• **COMPITO BREVE 1**: Nell'articolo sul «Grande Fratello» dei prof, quale somma andrà al vincitore del concorso bandito dalla Provincia di Milano?
• **COMPITO BREVE 2**: Prosegui l'articolo sul «Grande Fratello» dei prof, riprendendo subito dopo la sua ultima frase.

Il «Grande Fratello» dei prof

di Antonino Criscione

 

      A più di un mese dall'avvio delle iniziative sui libri di testo di storia da parte di alcune Amministrazioni regionali o provinciali guidate dallo schieramento politico di centrodestra credo sia possibile tracciare un bilancio provvisorio della vicenda. Una prima precisazione va fatta: non tutte le iniziative di cui stiamo parlando hanno avuto un carattere deliberatamente censorio. La Provincia di Milano, ad esempio, ha bandito un concorso tra i docenti milanesi per la produzione di un libro di testo di storia ed educazione civica. Al vincitore del concorso andranno £ 50.000.000, mentre la commissione giudicatrice sarà formata da: Stefano Zecchi, Robi Ronza, Mario Cervi, e dal prof. Giorgio Rumi. Questi, stando alle ultime notizie in circolazione, ha declinato l'invito a far parte della commissione. Niente di censorio ma qualcosa di inquietante, comunque, per l'incongruità di una commissione giudicatrice la cui composizione vede, se verrà confermata la rinuncia del prof. Rumi, l'assenza degli storici nonché della pluralità di orientamenti culturali e politici che caratterizza la società milanese. Il carattere inquietante dell'iniziativa si accentua se si considera il fatto che nella conferenza stampa in cui essa veniva presentata dall'Assessore alla P.I. della Provincia, un esponente di "Azione giovani", movimento giovanile di A.N. e nota organizzazione che si occupa di diritto allo studio, annunciava l'apertura di un sito web per segnalare "episodi di inaccettabile faziosità" da parte di insegnanti di storia. "Sarà un enorme "grande fratello" dei prof", commentava in diretta l'entusiasta on.le Ignazio La Russa, dimostrando riferimenti culturali ampi e raffinati. A quanto pare il sito web contenente le liste di proscrizione degli insegnanti di storia "faziosi" non è stato ancora aperto, forse per i "motivi tecnici" non meglio precisati dall'on.le La Russa, implacabilmente intervistato qualche giorno dopo.

• **DATI DISPONIBILI**:

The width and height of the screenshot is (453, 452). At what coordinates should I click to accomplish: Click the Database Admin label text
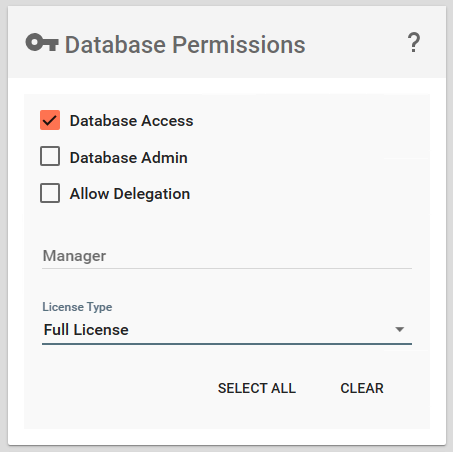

• **RISPOSTA SCRITTA 1**: £ 50.000.000.

• **RISPOSTA SCRITTA 2**:
        Prima di entrare nel merito delle questioni può essere utile analizzare la strategia di comunicazione messa in atto dai soggetti politici promotori di questa o di altre iniziative, come il caso della moschea di Lodi, che hanno fatto scalpore in questi ultimi mesi. Nella fase iniziale di questa strategia una forza politica dello schieramento di opposizione lancia, a proposito di un tema "caldo", proposte destinate a suscitare clamore per la loro manifesta incompatibilità con i principi costituzionali e dello Stato di diritto. Successivamente, mentre tutte le forze politiche, nessuna esclusa, prendono le distanze, viene riproposto con successo da varie parti il consolidato schema retorico "soluzione sbagliata per un problema reale". In una terza fase varie forze politiche e culturali convergono nella definizione del problema, la discussione si sposta sul terreno indicato nella fase iniziale, vengono delineate idee e soluzioni che recepiscono la sostanza delle proposte che tanto scandalo avevano suscitato al loro apparire.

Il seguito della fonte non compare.